About this task: Please give, exactly as they appear below, the line with "Open the 等级 dropdown showing 提醒" and every line after it through the final one, and nothing else.

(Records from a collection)

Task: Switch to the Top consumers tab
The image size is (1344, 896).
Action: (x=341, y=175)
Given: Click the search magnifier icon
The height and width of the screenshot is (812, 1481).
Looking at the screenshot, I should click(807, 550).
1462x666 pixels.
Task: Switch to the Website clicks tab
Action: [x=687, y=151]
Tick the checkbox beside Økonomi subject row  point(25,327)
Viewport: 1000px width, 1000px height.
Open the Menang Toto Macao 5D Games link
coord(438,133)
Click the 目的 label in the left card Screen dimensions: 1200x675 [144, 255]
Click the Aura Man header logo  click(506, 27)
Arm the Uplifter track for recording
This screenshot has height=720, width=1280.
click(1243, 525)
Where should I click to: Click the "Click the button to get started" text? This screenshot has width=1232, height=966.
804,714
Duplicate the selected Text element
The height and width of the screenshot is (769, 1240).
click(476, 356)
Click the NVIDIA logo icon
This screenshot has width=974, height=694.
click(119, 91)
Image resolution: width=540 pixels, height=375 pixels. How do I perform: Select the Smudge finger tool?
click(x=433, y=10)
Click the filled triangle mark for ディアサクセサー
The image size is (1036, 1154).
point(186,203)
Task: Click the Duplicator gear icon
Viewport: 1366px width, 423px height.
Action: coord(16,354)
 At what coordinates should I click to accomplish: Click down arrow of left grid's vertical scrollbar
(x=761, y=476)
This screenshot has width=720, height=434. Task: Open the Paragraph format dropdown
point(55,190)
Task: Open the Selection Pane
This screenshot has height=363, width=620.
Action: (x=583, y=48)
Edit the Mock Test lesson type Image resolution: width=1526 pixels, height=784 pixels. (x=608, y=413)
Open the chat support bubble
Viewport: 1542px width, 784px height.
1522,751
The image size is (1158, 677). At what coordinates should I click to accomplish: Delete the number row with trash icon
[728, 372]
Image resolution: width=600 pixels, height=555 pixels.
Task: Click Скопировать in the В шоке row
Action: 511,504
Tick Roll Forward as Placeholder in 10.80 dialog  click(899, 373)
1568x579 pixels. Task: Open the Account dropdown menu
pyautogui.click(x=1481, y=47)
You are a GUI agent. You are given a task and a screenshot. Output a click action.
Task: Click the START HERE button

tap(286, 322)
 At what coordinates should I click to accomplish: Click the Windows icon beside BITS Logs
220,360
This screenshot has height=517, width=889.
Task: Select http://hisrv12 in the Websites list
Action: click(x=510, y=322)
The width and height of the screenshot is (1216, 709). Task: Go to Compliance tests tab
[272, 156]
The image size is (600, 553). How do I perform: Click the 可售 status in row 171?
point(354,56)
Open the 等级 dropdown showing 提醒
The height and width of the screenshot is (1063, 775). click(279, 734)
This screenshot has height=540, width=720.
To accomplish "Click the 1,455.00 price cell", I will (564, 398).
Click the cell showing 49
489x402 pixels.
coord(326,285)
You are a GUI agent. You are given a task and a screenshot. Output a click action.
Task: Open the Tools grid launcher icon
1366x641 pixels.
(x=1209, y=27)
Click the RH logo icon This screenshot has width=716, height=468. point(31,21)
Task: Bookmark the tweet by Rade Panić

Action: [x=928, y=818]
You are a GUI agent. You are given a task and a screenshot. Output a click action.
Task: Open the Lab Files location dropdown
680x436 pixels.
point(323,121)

Written response:
Open the 等级 dropdown showing 提醒
The height and width of the screenshot is (1063, 775). click(279, 734)
This screenshot has height=540, width=720.
To accomplish "Click the 1,455.00 price cell", I will (564, 398).
Click the cell showing 49
489x402 pixels.
coord(326,285)
You are a GUI agent. You are given a task and a screenshot. Output a click action.
Task: Open the Tools grid launcher icon
1366x641 pixels.
(x=1209, y=27)
Click the RH logo icon This screenshot has width=716, height=468. point(31,21)
Task: Bookmark the tweet by Rade Panić

Action: [x=928, y=818]
You are a GUI agent. You are given a task and a screenshot. Output a click action.
Task: Open the Lab Files location dropdown
680x436 pixels.
point(323,121)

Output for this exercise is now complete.